USB DSL Traffic Meter / Alarm Thingy
Recently, something went rogue on our network and happily consumed over 3GB every hour, for 16 hours — over 85GB in less than a day. :-/ I was not impressed.
So, this afternoon I thought, “Wouldn’t it be nice to have some simple, visual / audible display or alarm that would alert me to problems like this, without having to remember to check on my traffic accounting system.” So I made one.
I soldered up this little circuit board today, based on a previous project for which I already had a number of blank PCBs handy.
The board contains an ATmega88p MCU and runs V-USB based firmware, which I cobbled together to control the simple LED display and alarm buzzer.
Finally, I wrote the host C program (employing libusb
, based on a V-USB example project) on the Linux gateway server, along with a cron job to run an awk script to collect the traffic data and … well yes, it is, “nice to have” 😛
There are four LEDs [Green Yellow Yellow* Red ] (*yellow because I couldn’t find an orange one in the junk drawer – grr!) and one rather noisy buzzer thingy.
The LED’s (had they been the colours I wanted) represent previous-hour bandwidth usage of …
- Green — up to 500MB
- Yellow — up to 1GB
- Orange — up to 2GB
- Red — more than 2GB
These are updated every five minutes by our Ubuntu Linux gateway server, into which the interface board is plugged.
I chose the rather high value for the red/alarm condition because we quite often rent Apple TV videos (movies), which are around a Gig’ a shot and often not much over an hour in viewing time. Plus, we have three other home boarders using the ‘net, through the same gateway. Excess traffic over and above our 150GB/mth plan is actually only $0.50 a Gig’. So it should be fine. (With two boarders and myself home during the week most of the time, we struggle to stay under 150GB a month, actually! Crazy.)
The alarm sounds whenever the red LED is on (pulsating on/off, so as not to kill my ears!) and can also be independently shut off from the host interface program.
The green LED will go off if no data update has been received over the USB wire for more than ten minutes. This lets me know that data updates aren’t happening and that I need to check the system. (The other lights remain as they were in this case — just because.)

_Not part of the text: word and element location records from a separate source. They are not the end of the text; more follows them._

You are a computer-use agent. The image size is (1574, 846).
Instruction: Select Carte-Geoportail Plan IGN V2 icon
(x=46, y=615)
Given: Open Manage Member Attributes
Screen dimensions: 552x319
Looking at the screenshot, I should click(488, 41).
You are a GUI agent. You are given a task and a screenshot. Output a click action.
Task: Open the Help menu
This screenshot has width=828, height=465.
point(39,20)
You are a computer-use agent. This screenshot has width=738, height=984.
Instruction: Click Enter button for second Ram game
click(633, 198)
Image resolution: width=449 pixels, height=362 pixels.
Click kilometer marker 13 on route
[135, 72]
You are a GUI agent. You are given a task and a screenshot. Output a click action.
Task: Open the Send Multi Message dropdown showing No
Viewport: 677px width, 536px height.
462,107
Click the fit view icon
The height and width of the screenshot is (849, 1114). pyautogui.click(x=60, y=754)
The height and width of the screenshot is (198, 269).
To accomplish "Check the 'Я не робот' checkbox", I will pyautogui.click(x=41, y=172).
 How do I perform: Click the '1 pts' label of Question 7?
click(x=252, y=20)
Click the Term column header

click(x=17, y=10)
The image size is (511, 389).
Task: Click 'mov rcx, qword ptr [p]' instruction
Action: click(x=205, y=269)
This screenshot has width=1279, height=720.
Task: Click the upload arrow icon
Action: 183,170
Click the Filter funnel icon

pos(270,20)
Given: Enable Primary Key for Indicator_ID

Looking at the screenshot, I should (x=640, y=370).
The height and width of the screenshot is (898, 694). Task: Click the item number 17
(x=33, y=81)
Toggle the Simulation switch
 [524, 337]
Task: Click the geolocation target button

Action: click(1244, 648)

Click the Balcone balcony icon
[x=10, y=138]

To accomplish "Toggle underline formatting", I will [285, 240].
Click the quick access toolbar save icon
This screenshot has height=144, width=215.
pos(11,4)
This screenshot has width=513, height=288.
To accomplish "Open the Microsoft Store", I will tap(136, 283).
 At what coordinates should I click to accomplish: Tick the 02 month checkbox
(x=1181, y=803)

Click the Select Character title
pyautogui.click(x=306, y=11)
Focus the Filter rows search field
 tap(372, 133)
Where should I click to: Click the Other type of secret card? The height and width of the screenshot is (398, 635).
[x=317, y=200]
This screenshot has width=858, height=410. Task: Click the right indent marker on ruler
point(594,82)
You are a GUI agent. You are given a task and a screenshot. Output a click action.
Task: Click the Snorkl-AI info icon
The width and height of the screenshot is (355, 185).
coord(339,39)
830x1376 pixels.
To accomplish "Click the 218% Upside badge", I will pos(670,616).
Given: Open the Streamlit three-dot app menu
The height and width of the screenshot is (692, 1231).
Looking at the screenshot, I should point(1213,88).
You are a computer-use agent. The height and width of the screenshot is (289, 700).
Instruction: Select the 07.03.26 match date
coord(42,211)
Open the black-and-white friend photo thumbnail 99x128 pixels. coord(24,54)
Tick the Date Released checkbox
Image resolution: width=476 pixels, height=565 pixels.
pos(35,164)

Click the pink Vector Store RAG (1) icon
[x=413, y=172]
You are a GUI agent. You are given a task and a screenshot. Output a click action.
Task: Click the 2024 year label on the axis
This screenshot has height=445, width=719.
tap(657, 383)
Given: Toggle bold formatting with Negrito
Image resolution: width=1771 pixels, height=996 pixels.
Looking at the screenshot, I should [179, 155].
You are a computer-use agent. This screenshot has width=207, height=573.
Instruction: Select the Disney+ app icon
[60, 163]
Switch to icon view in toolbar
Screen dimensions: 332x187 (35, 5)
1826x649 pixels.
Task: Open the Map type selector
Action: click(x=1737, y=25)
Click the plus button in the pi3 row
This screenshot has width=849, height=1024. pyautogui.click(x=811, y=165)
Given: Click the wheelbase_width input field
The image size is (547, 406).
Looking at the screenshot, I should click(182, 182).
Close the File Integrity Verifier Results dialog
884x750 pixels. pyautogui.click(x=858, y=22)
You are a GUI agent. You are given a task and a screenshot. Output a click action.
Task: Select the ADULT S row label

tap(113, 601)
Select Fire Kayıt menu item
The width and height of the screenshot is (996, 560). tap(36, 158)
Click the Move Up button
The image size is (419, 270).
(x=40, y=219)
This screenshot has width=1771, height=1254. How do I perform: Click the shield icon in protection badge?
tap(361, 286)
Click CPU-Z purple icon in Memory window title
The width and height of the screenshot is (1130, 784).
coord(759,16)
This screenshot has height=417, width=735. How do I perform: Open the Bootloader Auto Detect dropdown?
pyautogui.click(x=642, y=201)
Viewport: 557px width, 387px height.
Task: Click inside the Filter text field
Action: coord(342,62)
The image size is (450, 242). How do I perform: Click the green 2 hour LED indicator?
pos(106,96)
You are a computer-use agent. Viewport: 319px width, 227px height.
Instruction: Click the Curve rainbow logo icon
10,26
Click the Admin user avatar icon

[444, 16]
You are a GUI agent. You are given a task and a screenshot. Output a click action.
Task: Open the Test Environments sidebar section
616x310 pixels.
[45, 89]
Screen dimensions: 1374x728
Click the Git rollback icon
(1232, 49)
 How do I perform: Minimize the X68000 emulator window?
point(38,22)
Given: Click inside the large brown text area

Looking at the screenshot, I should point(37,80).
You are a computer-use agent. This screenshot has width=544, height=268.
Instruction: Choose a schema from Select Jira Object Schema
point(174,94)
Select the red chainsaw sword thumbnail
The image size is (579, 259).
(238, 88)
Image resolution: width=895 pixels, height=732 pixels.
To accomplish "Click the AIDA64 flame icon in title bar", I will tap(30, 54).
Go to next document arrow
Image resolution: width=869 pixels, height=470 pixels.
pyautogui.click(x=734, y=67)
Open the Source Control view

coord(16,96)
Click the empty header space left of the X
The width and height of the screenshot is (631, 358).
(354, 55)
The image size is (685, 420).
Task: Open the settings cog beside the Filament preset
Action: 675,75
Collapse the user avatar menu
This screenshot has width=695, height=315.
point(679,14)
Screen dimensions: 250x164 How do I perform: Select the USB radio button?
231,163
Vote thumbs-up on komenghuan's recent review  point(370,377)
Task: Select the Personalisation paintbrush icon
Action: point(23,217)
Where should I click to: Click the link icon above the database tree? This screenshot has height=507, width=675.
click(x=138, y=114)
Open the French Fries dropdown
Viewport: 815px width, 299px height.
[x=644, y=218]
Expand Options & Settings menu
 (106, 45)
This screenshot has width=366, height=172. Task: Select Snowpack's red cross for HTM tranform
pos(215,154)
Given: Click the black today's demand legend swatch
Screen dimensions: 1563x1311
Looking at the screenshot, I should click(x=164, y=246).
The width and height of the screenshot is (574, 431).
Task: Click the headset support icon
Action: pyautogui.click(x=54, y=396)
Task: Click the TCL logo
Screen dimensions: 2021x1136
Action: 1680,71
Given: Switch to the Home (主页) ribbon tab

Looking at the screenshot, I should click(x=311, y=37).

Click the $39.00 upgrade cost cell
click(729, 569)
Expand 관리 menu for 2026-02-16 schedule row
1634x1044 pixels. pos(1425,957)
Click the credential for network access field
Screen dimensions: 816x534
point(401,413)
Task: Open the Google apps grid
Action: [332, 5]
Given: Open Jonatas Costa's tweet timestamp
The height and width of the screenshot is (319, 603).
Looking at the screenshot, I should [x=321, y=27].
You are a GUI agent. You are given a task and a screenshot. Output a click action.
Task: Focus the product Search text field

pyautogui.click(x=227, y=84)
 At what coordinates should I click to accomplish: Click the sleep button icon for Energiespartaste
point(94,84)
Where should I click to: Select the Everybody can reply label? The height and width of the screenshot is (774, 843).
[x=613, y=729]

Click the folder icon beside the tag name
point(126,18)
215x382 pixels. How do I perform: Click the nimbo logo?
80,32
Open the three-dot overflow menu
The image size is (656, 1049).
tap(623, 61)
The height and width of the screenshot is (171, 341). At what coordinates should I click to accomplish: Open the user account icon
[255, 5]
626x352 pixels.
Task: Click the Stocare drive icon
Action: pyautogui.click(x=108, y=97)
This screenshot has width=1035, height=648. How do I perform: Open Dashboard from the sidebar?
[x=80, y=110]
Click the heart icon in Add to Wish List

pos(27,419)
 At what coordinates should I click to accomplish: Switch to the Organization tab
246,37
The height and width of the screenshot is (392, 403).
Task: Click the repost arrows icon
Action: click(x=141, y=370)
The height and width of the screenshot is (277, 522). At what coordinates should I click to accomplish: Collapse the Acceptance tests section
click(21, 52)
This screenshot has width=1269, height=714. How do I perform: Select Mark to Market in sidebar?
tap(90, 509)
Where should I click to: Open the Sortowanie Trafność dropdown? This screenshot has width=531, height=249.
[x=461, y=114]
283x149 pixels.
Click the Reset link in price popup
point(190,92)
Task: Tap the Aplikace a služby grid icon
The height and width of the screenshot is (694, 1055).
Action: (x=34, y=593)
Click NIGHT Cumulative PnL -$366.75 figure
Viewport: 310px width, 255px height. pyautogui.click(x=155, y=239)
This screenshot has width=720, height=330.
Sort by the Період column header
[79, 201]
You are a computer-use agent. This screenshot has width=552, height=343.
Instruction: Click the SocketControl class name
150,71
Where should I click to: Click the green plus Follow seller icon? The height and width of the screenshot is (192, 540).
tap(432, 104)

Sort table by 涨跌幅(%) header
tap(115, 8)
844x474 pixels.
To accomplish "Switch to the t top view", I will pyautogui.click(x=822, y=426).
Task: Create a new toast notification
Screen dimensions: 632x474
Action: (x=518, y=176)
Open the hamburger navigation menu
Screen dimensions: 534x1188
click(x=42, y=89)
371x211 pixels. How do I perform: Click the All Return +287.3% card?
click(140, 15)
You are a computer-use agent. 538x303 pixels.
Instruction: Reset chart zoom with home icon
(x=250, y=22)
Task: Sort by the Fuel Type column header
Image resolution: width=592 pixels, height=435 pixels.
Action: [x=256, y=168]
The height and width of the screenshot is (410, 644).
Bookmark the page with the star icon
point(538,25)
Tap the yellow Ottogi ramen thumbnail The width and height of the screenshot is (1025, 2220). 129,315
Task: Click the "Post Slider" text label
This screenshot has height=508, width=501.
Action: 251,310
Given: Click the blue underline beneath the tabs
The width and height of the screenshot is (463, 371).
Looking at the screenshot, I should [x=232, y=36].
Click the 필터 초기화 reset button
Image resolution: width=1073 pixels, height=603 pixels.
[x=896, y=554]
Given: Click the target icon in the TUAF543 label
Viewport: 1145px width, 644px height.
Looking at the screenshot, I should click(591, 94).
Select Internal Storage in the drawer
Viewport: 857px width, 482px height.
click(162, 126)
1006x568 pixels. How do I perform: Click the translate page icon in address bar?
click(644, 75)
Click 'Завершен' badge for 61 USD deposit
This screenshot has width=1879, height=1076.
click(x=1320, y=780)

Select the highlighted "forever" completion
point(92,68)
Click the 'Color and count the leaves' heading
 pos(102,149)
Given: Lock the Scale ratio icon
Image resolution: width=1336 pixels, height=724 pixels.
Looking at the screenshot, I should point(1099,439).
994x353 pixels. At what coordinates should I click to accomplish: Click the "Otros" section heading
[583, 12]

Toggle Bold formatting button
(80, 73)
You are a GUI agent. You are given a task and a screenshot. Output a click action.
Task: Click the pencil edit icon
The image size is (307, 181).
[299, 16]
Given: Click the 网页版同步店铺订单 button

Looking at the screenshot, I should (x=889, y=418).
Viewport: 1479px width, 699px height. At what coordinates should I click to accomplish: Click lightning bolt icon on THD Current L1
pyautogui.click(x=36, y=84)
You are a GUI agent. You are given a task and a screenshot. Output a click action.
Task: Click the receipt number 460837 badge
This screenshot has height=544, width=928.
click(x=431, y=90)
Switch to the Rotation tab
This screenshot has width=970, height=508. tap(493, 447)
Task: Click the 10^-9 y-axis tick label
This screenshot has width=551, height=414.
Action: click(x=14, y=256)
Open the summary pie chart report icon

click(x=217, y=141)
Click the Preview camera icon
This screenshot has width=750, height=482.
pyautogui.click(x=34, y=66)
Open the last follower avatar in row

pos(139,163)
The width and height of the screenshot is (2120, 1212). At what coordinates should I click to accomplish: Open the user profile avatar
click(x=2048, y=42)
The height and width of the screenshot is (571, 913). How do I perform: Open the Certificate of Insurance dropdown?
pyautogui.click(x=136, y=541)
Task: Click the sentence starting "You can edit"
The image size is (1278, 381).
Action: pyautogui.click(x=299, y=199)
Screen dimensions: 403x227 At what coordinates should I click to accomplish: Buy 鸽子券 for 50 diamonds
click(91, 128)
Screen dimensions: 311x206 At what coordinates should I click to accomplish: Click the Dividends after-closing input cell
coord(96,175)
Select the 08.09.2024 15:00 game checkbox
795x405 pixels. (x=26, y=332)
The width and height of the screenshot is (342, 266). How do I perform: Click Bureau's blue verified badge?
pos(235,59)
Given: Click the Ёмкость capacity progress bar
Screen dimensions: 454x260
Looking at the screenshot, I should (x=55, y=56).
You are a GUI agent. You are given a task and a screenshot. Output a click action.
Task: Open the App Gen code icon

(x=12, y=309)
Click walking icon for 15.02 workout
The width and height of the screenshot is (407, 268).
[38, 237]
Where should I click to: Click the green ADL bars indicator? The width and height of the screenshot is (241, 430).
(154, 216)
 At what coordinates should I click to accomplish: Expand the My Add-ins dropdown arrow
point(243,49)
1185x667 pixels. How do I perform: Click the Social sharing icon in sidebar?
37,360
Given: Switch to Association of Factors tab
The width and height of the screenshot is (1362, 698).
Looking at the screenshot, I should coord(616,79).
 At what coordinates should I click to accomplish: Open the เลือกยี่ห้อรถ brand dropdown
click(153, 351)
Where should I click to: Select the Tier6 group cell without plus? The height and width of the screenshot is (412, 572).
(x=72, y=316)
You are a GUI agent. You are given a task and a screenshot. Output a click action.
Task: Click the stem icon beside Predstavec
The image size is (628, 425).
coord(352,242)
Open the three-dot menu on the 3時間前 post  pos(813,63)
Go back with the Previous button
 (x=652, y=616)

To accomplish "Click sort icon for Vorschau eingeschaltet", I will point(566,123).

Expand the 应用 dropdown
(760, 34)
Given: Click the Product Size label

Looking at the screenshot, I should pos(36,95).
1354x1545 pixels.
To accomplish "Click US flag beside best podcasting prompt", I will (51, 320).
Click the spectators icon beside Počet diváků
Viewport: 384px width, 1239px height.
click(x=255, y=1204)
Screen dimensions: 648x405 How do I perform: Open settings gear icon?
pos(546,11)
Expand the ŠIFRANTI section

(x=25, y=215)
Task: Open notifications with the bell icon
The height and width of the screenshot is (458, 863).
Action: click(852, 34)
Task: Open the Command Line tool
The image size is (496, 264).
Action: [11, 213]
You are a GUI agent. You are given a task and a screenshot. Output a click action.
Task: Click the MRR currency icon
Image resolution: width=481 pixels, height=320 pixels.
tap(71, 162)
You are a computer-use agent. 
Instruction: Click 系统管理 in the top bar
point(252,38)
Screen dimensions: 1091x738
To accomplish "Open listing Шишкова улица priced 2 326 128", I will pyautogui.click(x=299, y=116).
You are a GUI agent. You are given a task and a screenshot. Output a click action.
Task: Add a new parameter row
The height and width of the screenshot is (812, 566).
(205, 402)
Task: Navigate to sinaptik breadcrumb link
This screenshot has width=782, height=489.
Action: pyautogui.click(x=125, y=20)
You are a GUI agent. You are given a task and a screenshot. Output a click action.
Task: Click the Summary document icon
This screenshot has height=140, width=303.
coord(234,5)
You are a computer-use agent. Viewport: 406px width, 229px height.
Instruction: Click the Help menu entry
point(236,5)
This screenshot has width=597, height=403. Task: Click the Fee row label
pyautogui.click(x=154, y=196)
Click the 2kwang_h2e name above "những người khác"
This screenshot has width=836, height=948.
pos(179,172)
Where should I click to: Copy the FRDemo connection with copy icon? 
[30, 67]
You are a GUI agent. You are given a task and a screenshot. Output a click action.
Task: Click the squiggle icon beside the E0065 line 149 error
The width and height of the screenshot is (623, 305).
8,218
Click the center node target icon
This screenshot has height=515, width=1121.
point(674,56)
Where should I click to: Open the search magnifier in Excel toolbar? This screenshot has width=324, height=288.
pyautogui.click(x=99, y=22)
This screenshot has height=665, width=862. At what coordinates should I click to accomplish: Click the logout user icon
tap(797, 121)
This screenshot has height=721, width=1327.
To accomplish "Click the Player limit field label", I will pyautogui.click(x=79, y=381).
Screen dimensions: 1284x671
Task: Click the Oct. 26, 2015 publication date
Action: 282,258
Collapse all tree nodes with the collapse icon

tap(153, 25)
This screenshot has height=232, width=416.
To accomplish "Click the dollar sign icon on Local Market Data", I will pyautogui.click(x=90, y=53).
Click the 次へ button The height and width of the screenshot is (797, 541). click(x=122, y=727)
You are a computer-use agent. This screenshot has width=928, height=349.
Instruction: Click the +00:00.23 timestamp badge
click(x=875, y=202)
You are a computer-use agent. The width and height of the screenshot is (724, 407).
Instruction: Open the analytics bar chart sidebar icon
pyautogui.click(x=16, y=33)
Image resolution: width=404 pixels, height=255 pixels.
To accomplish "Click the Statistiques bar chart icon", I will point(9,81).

Every five minutes, 10 seconds after traffic data is logged into rrdtool
, a cron job on the gateway server updates the LED/alarm unit. Following is the awk script for that …
#!/usr/bin/awk -f
BEGIN {
cmd = "rrdtool fetch traffic.rrd AVERAGE -e now -s end-1h";
while ((cmd | getline) > 0) {
if ($2 ~ /^[0-9.e+]+$/) {
hourlyTraffic += ($2 * 300);
}
}
close(cmd);
oneGig = 1073741824;
if (hourlyTraffic > 2 * oneGig) level = 3; # 2.0GB
else if (hourlyTraffic > oneGig) level = 2; # 1.0GB
else if (hourlyTraffic > oneGig / 2) level = 1; # 0.5GB
else level = 0;
printf "Traffic: %4.2f MB over last hour\n", hourlyTraffic / 1048576;
printf "Level: %d\n", level;
system("tMeterControl " level);
exit;
}
I was already logging traffic into an RRD-Tool database at 5-minute intervals. (That also gives me all the traffic graphing ability I need.) So, at the top of the awk script, I use rrdtool fetch
to extract the last hour’s worth of samples (12 of them), filter that into just the valid inbound traffic values, multiply by 300 seconds (5 minutes — since rrdtool
stores everything as per-second rates) and sum those up to arrive at the total bytes of ingress bandwidth for the hour.
The rest of the code is just about telling the LED/alarm unit what to do. The actual USB communication for that is handled by the C program tMeterControl
…
/* Name: powerSwitch.c
* Project: tMeterControl based on PowerSwitch based on AVR USB driver
* Author: Gruvin
* Original Author: Christian Starkjohann
* Creation Date: 2005-01-16
* Tabsize: 4
* Copyright: (c) 2013 by Bryan J. Rentoul (aka Gruvin)
* Copyright: (c) 2005 by OBJECTIVE DEVELOPMENT Software GmbH
* License: GNU GPL v2 (see License.txt) or proprietary (CommercialLicense.txt)
* This Revision: $Id$
*/
/* ... truncated for brevity ... */
All I need now is a nice little box and some labels stuck on it. Then again, it looks kinda cool, just Blu-Tackâ„¢’d to the wall. 😀 (Except with the cable hanging down and I should really swap the red and green LEDs.)